= ACTIVITY =
Below is a block of entries; repeat exactly the lines starting at the line that contains "Photography Basics: Qualities" and ending at the line that contains "Elmélet (1069, 1718)", both included.

= MATERIAL FOR THIS EXERCISE =
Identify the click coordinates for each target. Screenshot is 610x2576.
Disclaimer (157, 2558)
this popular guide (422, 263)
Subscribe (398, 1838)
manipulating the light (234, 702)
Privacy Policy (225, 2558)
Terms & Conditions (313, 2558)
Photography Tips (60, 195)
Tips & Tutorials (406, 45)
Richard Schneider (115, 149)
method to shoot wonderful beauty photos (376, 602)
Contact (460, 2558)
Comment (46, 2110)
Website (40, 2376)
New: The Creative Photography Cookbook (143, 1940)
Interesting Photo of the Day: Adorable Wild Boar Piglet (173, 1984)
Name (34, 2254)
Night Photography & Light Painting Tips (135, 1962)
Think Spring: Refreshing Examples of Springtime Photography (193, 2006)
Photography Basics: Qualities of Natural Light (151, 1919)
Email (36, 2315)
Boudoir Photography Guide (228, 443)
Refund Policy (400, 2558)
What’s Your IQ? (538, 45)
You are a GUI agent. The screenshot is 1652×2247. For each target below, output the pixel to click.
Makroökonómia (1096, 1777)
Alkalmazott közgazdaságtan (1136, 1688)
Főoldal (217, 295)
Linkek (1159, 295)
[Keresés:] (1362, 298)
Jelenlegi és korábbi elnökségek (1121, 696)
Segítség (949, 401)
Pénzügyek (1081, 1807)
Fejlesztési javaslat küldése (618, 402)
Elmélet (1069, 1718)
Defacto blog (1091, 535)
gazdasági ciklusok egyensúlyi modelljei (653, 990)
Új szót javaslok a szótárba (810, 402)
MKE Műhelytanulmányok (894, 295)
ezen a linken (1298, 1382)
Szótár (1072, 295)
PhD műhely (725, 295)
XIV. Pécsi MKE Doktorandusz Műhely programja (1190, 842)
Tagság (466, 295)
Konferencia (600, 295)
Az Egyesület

= ANSWER TO THE EXERCISE =
Photography Basics: Qualities of Natural Light (151, 1919)
Email (36, 2315)
Boudoir Photography Guide (228, 443)
Refund Policy (400, 2558)
What’s Your IQ? (538, 45)
You are a GUI agent. The screenshot is 1652×2247. For each target below, output the pixel to click.
Makroökonómia (1096, 1777)
Alkalmazott közgazdaságtan (1136, 1688)
Főoldal (217, 295)
Linkek (1159, 295)
[Keresés:] (1362, 298)
Jelenlegi és korábbi elnökségek (1121, 696)
Segítség (949, 401)
Pénzügyek (1081, 1807)
Fejlesztési javaslat küldése (618, 402)
Elmélet (1069, 1718)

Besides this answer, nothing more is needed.